_Zitierter Textauszug:_

**********

Das Kollektiv - eine wolkige Heimat
An den Bewegungen von Vogelschwärmen hat sich Tino Sehgal in der Dresdner Version seiner Choreografie "These Associations" orientiert. Junge Männer und Frauen interagieren im Lichthof des Albertinums und führen das spannungsreiche Verhältnis von Ich und Masse vor.
Junge Männer und Frauen hüpfen durch den Lichthof des Albertinum, spielen Fangen, verlangsamen die Geschwindigkeit, formen eine Gruppe und durchschreiten den Saal. Ein leises Summen setzt ein, das anschwillt zu einem Chor. Hin und wieder schert einer der Darsteller aus der Gruppe aus und geht auf die Betrachterin zu. Erzählt von der kleinen Nichte, die ihren Balkon mit ihm teilen will oder vom Wellensittich Charlie, der aus dem Staubsauger gerettet wurde. Tino Sehgals Arbeit "These Associations" ist eine choreographische Erkundung zum Verhältnis von Kollektiv und Individuum. Sofort widerspricht der Künstler.

**********

_Datenabschnitt:_
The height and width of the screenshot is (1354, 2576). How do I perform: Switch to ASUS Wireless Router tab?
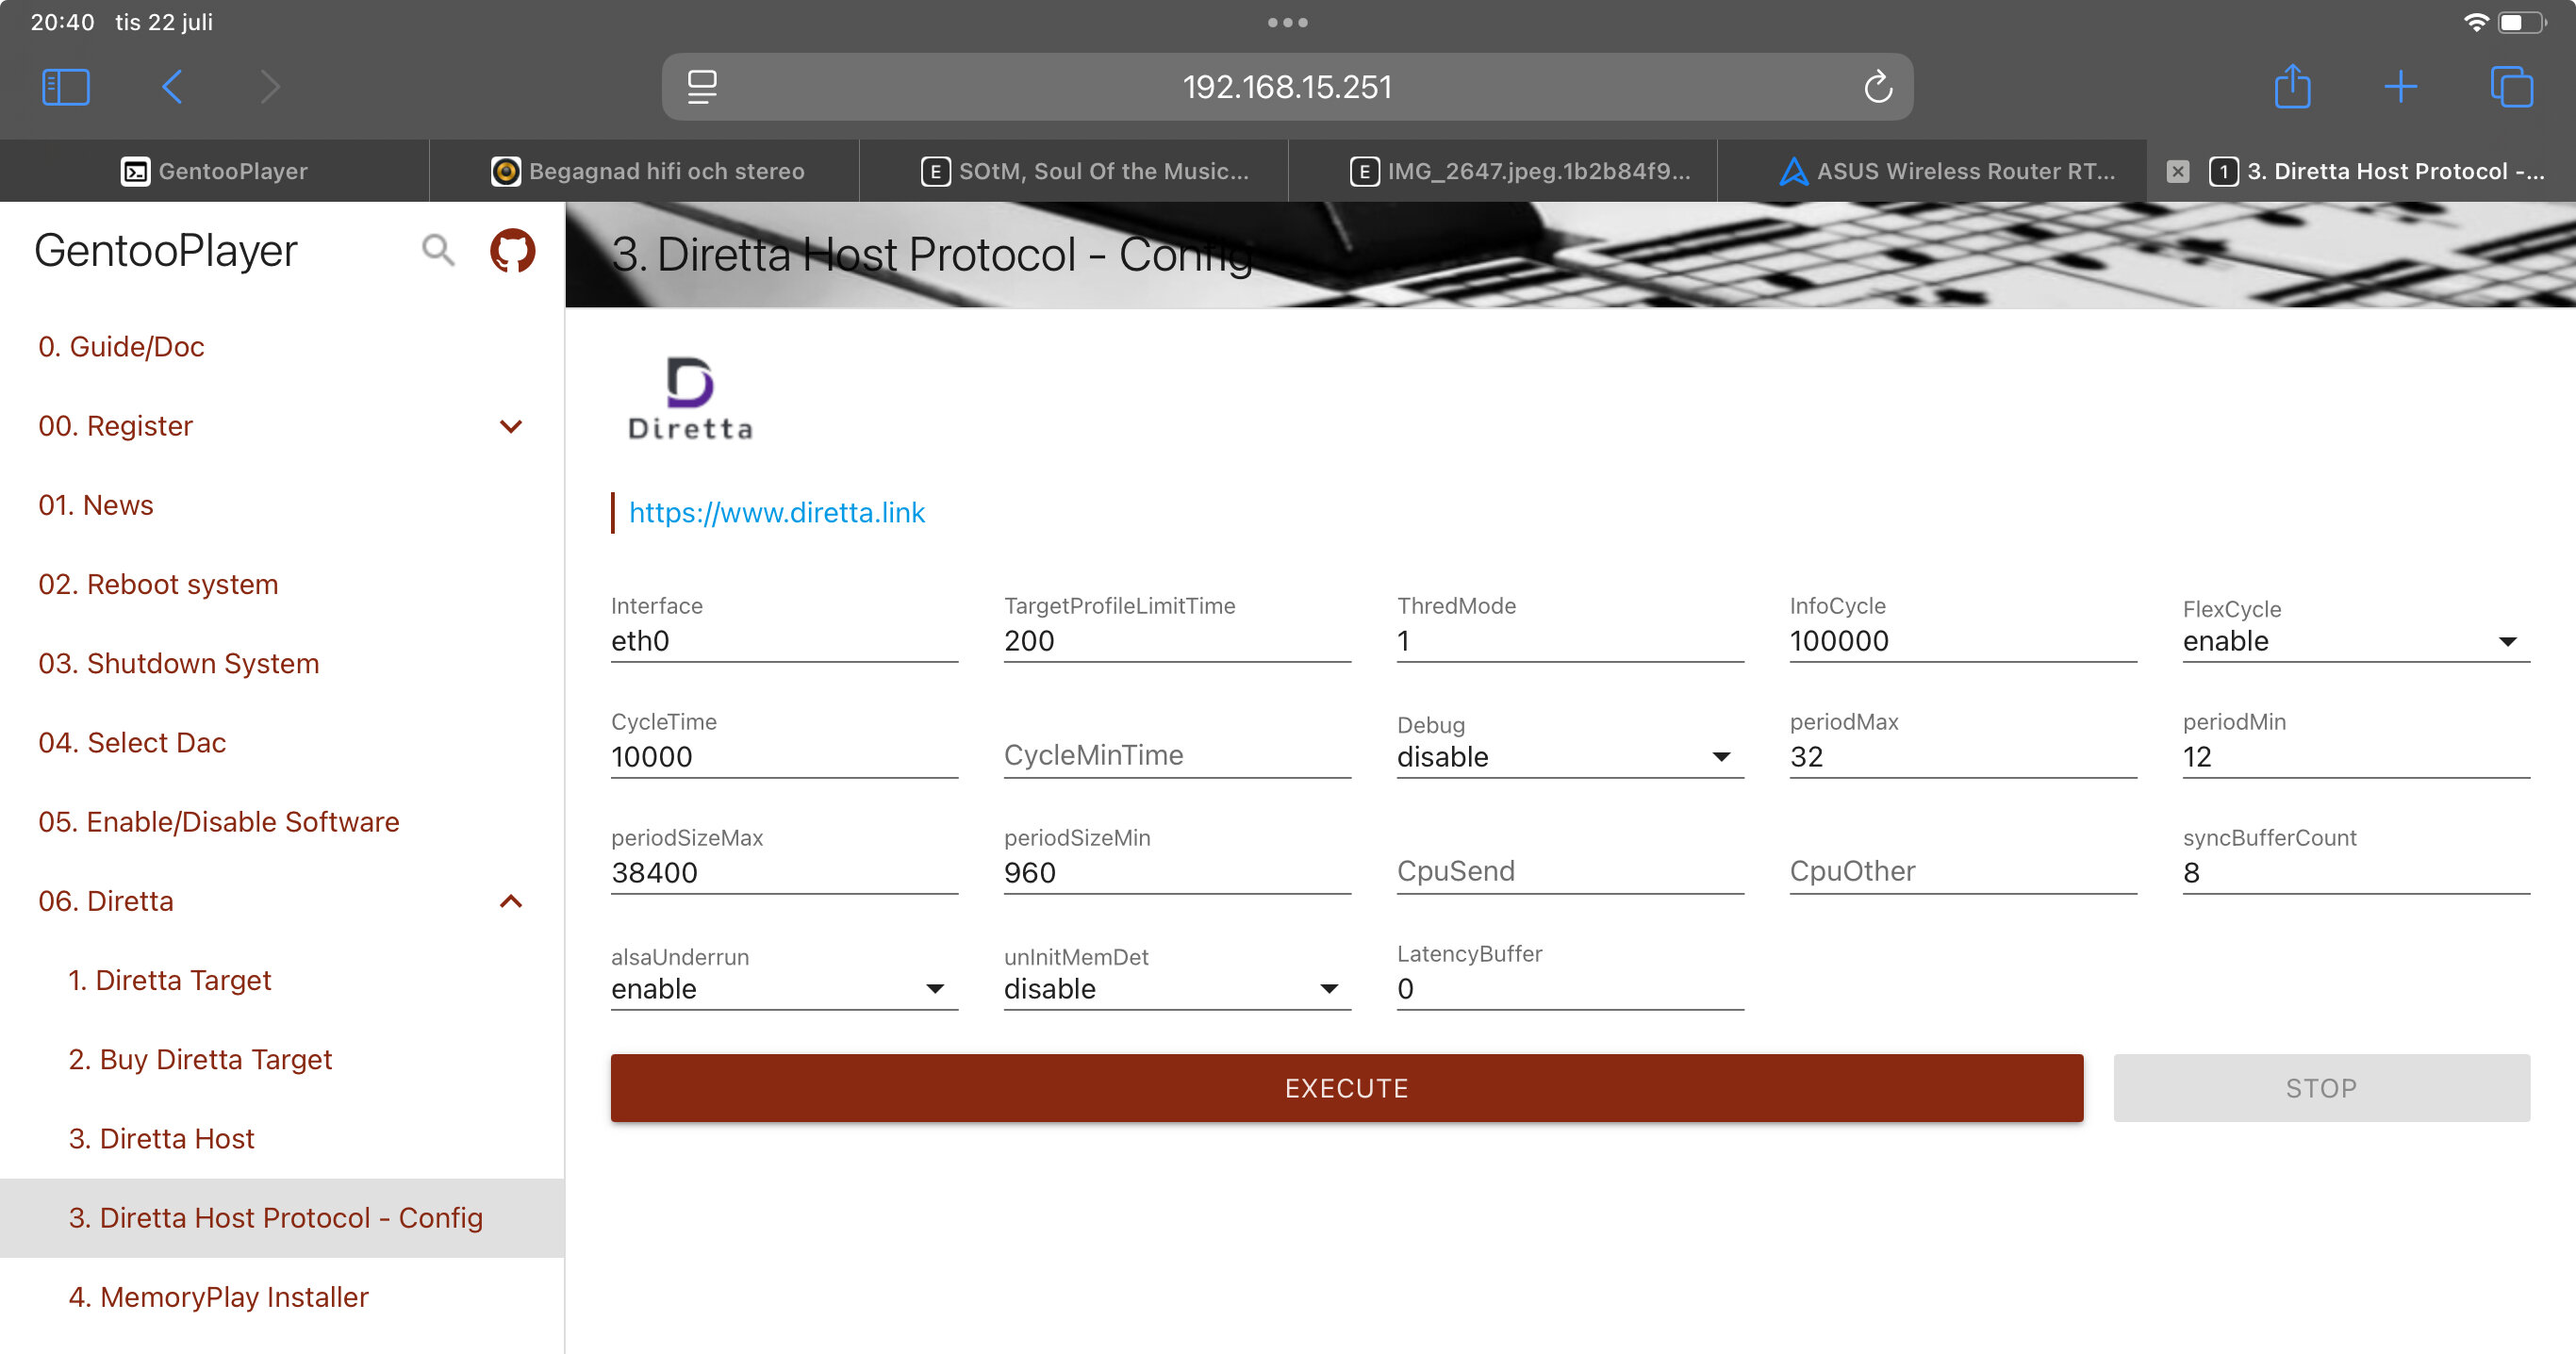1946,171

**********

_Schriftliche Anweisung A:_ Kannst du den Abschnitt des Textauszugs von „Das Kollektiv - eine“ bis „und Masse vor.“ Wort für Wort wiedergeben?
_Schriftliche Anweisung B:_ Was tun die jungen Männer und Frauen laut dem Satz des Textauszugs, der mit „Junge Männer und Frauen hüpfen“ beginnt? Nenne alle dort aufgezählten Tätigkeiten.
Das Material stammt aus einer anderen Quelle als der Textauszug.

_Fertige Antwort A:_
Das Kollektiv - eine wolkige Heimat
An den Bewegungen von Vogelschwärmen hat sich Tino Sehgal in der Dresdner Version seiner Choreografie "These Associations" orientiert. Junge Männer und Frauen interagieren im Lichthof des Albertinums und führen das spannungsreiche Verhältnis von Ich und Masse vor.

_Fertige Antwort B:_
- Sie hüpfen durch den Lichthof des Albertinum.
- Sie spielen Fangen.
- Sie verlangsamen die Geschwindigkeit.
- Sie formen eine Gruppe.
- Sie durchschreiten den Saal.